* **Task**: Search term "Consumer": copy each line of the data containing it.

* **Provided entries**:
┄┄┄┄┄┄┄┄┄┄

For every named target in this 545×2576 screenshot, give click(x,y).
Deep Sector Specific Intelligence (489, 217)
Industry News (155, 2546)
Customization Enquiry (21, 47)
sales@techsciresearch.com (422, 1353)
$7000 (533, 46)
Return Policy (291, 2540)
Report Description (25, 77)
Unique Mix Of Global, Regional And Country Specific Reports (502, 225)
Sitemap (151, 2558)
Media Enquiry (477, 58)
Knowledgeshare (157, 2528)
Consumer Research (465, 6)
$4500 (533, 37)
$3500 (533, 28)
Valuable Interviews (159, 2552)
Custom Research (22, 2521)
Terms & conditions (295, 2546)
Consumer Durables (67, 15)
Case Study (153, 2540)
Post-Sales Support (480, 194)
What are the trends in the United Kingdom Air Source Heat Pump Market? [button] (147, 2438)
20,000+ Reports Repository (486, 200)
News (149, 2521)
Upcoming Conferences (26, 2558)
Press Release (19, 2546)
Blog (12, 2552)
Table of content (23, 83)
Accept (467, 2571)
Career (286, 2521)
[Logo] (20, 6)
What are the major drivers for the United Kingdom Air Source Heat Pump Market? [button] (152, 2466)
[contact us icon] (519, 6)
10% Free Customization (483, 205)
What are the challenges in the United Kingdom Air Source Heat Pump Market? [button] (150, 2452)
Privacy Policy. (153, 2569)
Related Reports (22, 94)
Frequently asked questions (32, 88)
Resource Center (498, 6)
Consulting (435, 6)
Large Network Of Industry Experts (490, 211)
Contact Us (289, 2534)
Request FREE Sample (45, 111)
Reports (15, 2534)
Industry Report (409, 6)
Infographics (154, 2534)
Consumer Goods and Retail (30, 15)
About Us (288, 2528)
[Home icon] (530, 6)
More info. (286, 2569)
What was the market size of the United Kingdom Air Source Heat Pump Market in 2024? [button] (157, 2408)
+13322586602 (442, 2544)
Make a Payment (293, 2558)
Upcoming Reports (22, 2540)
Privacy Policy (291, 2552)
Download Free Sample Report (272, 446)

┄┄┄┄┄┄┄┄┄┄

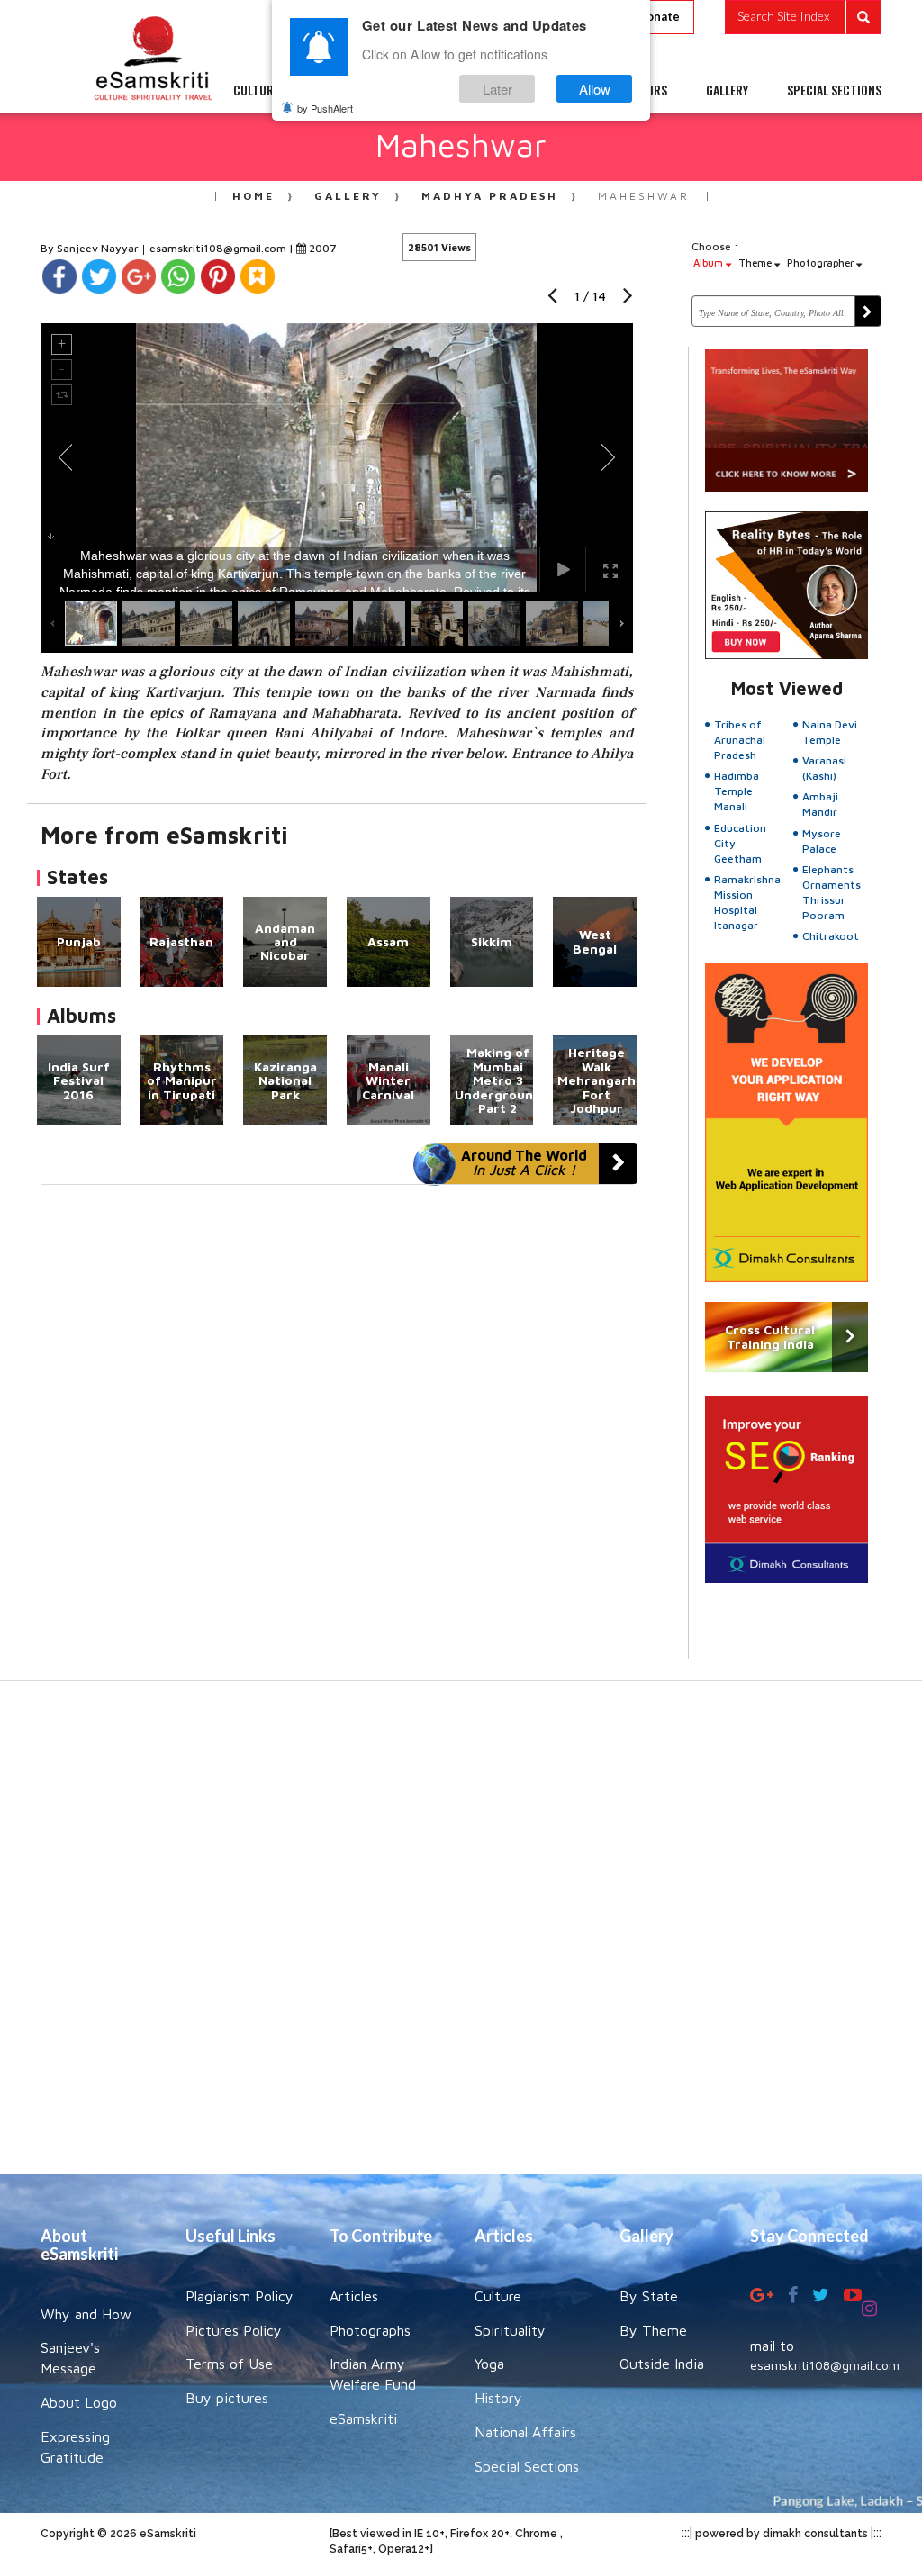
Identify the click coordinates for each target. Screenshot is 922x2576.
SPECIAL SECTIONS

┄┄┄┄┄┄┄┄┄┄

* **Answer to this exercise**:
Consumer Research (465, 6)
Consumer Durables (67, 15)
Consumer Goods and Retail (30, 15)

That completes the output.